[Saved data entries]
((

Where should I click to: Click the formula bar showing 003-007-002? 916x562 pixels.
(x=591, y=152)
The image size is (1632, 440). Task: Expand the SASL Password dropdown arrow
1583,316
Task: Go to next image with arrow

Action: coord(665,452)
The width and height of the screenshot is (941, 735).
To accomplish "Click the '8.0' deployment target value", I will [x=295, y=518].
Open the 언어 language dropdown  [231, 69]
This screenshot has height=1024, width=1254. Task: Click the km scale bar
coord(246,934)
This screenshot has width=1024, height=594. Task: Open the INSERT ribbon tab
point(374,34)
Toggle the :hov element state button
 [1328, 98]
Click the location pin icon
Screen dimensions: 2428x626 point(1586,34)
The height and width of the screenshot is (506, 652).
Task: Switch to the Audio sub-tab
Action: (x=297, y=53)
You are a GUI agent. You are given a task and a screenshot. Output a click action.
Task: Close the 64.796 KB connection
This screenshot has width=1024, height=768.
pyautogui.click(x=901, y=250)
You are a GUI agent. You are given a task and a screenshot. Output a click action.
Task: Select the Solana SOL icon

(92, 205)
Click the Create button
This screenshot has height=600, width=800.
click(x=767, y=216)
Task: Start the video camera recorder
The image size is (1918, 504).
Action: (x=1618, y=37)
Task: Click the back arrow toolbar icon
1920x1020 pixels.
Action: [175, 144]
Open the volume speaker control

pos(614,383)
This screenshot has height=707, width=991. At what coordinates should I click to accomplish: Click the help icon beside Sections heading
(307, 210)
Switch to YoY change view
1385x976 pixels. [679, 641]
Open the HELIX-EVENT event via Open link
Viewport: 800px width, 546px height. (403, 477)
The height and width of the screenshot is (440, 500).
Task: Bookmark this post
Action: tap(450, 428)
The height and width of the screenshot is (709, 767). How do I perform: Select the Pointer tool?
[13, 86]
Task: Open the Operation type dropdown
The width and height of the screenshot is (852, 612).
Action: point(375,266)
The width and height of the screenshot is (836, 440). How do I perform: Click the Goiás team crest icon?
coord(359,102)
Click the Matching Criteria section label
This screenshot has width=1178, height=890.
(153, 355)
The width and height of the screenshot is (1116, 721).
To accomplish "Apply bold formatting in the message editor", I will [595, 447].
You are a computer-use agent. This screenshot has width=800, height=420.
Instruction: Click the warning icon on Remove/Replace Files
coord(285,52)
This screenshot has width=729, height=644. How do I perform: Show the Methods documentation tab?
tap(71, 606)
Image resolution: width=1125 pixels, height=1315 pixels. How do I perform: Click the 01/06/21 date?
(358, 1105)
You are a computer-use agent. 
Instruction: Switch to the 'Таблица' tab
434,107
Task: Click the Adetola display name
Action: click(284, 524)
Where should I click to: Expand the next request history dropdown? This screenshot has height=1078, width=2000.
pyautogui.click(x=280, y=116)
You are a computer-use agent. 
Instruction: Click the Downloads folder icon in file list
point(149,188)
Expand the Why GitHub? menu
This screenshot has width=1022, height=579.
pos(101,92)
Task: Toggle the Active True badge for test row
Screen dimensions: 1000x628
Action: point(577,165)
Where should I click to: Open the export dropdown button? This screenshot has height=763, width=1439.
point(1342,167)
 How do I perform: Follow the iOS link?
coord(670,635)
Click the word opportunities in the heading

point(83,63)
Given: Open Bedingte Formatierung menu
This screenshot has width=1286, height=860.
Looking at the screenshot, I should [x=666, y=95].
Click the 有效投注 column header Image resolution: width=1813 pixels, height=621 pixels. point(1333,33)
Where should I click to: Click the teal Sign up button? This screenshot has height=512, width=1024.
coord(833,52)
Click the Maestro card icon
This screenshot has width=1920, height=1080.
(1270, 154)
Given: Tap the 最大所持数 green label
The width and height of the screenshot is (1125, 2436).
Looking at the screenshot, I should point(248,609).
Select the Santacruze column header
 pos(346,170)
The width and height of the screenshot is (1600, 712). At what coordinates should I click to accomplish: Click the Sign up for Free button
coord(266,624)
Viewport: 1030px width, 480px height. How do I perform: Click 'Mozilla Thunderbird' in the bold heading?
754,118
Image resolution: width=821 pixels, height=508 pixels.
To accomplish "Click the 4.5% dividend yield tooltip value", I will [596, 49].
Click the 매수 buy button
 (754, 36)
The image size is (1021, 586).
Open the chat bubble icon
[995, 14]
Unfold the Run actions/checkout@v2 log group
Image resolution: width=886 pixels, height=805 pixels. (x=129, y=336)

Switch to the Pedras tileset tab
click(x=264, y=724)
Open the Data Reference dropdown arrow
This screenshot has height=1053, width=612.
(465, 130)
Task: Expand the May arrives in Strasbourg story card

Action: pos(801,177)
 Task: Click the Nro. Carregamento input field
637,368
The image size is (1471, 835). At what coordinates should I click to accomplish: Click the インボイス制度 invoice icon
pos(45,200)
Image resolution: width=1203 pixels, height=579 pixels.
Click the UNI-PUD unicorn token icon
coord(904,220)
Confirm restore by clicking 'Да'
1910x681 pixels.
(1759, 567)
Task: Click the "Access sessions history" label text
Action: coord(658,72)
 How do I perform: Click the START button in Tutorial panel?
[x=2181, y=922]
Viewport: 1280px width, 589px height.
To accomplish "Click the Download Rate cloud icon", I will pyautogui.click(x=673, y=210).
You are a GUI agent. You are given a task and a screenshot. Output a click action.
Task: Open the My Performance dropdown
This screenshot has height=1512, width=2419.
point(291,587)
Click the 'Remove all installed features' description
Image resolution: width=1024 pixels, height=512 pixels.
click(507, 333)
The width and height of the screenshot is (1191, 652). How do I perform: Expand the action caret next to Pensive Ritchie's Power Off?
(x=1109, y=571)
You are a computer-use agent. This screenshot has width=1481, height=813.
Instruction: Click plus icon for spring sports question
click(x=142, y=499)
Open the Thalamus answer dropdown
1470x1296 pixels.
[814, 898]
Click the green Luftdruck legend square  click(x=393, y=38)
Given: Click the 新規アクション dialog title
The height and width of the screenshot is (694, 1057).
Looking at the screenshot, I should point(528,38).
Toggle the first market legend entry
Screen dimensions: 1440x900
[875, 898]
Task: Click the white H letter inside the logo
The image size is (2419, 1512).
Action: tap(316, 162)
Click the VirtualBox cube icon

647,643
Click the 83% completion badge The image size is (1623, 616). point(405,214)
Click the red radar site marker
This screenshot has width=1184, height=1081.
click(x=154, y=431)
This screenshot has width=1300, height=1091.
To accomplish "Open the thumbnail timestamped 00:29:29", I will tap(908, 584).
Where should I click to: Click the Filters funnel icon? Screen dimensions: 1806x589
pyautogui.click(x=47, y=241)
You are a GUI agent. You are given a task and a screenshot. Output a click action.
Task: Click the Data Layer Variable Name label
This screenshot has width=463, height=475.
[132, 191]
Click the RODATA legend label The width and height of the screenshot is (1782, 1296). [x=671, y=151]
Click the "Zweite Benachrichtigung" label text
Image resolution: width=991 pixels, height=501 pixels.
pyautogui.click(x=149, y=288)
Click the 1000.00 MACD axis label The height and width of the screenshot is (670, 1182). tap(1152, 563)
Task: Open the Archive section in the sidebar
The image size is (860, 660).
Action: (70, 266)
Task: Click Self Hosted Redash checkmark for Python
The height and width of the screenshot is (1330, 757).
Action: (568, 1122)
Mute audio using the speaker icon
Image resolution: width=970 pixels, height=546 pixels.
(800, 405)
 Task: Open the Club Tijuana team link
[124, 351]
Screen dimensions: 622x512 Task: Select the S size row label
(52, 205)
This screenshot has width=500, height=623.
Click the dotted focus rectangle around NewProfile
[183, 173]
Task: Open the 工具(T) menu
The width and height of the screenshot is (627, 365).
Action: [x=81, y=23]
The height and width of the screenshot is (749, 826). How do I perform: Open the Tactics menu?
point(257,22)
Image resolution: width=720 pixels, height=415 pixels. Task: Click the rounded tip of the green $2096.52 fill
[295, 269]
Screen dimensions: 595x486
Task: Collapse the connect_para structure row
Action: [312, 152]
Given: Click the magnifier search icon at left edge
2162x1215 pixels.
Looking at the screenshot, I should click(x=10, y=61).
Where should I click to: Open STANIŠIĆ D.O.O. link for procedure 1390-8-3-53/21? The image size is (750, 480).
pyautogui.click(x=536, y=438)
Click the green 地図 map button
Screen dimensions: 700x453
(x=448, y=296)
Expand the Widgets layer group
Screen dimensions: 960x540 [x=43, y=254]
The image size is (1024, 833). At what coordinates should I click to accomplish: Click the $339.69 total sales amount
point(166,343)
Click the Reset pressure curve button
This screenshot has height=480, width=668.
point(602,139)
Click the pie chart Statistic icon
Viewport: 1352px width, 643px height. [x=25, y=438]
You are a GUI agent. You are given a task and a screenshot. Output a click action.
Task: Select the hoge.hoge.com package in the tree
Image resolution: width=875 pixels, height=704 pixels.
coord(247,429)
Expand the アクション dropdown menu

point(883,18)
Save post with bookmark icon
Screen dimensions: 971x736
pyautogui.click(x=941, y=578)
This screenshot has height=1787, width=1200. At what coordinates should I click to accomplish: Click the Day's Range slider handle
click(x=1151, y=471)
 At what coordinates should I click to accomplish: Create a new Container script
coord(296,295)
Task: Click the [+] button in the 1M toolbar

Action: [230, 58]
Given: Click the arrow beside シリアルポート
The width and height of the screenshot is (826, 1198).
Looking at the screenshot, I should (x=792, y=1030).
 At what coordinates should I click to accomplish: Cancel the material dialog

))

Description of the task.
Copy out each line of the data above, exactly, if it lies between the line holding "Task: Expand the May" and the line holding "Task: Open the My Performance dropdown", inclusive; copy no other line.

Solution to this task.
Task: Expand the May arrives in Strasbourg story card

Action: pos(801,177)
 Task: Click the Nro. Carregamento input field
637,368
The image size is (1471, 835). At what coordinates should I click to accomplish: Click the インボイス制度 invoice icon
pos(45,200)
Image resolution: width=1203 pixels, height=579 pixels.
Click the UNI-PUD unicorn token icon
coord(904,220)
Confirm restore by clicking 'Да'
1910x681 pixels.
(1759, 567)
Task: Click the "Access sessions history" label text
Action: coord(658,72)
 How do I perform: Click the START button in Tutorial panel?
[x=2181, y=922]
Viewport: 1280px width, 589px height.
To accomplish "Click the Download Rate cloud icon", I will pyautogui.click(x=673, y=210).
You are a GUI agent. You are given a task and a screenshot. Output a click action.
Task: Open the My Performance dropdown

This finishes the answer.